### YOUR GOAL
Copy out every line of the listing below without any alteration.

(Records drawn from a collection)

====

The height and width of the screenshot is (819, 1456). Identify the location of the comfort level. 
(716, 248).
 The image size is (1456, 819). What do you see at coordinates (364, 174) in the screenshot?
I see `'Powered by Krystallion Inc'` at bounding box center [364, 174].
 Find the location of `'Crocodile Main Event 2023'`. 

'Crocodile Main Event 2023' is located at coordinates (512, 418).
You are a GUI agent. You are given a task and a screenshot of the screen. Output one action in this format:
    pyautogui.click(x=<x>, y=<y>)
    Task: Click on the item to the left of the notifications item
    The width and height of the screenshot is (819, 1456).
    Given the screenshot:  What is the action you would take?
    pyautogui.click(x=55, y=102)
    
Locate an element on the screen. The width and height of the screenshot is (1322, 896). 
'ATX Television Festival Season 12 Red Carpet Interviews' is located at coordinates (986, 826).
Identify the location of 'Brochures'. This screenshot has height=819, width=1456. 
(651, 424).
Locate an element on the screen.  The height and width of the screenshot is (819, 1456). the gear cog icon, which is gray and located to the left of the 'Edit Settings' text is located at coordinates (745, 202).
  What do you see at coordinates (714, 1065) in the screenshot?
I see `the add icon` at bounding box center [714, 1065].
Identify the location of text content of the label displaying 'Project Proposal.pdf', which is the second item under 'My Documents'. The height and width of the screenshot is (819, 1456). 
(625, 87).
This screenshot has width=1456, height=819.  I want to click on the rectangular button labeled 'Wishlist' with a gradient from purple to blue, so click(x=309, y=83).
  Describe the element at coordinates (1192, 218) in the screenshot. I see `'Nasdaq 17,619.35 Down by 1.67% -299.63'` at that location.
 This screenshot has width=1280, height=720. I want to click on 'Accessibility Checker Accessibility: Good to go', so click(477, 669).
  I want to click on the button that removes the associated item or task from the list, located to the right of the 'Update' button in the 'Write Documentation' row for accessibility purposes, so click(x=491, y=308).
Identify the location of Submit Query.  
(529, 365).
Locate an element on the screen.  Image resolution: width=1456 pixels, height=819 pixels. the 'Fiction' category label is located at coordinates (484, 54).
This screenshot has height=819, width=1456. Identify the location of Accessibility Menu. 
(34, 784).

====

### THE OUTPUT
The height and width of the screenshot is (819, 1456). Identify the location of the comfort level. 
(716, 248).
 The image size is (1456, 819). What do you see at coordinates (364, 174) in the screenshot?
I see `'Powered by Krystallion Inc'` at bounding box center [364, 174].
 Find the location of `'Crocodile Main Event 2023'`. 

'Crocodile Main Event 2023' is located at coordinates (512, 418).
You are a GUI agent. You are given a task and a screenshot of the screen. Output one action in this format:
    pyautogui.click(x=<x>, y=<y>)
    Task: Click on the item to the left of the notifications item
    The width and height of the screenshot is (819, 1456).
    Given the screenshot:  What is the action you would take?
    pyautogui.click(x=55, y=102)
    
Locate an element on the screen. The width and height of the screenshot is (1322, 896). 
'ATX Television Festival Season 12 Red Carpet Interviews' is located at coordinates (986, 826).
Identify the location of 'Brochures'. This screenshot has height=819, width=1456. 
(651, 424).
Locate an element on the screen.  The height and width of the screenshot is (819, 1456). the gear cog icon, which is gray and located to the left of the 'Edit Settings' text is located at coordinates (745, 202).
  What do you see at coordinates (714, 1065) in the screenshot?
I see `the add icon` at bounding box center [714, 1065].
Identify the location of text content of the label displaying 'Project Proposal.pdf', which is the second item under 'My Documents'. The height and width of the screenshot is (819, 1456). 
(625, 87).
This screenshot has width=1456, height=819.  I want to click on the rectangular button labeled 'Wishlist' with a gradient from purple to blue, so click(x=309, y=83).
  Describe the element at coordinates (1192, 218) in the screenshot. I see `'Nasdaq 17,619.35 Down by 1.67% -299.63'` at that location.
 This screenshot has width=1280, height=720. I want to click on 'Accessibility Checker Accessibility: Good to go', so click(477, 669).
  I want to click on the button that removes the associated item or task from the list, located to the right of the 'Update' button in the 'Write Documentation' row for accessibility purposes, so click(x=491, y=308).
Identify the location of Submit Query.  
(529, 365).
Locate an element on the screen.  Image resolution: width=1456 pixels, height=819 pixels. the 'Fiction' category label is located at coordinates (484, 54).
This screenshot has height=819, width=1456. Identify the location of Accessibility Menu. 
(34, 784).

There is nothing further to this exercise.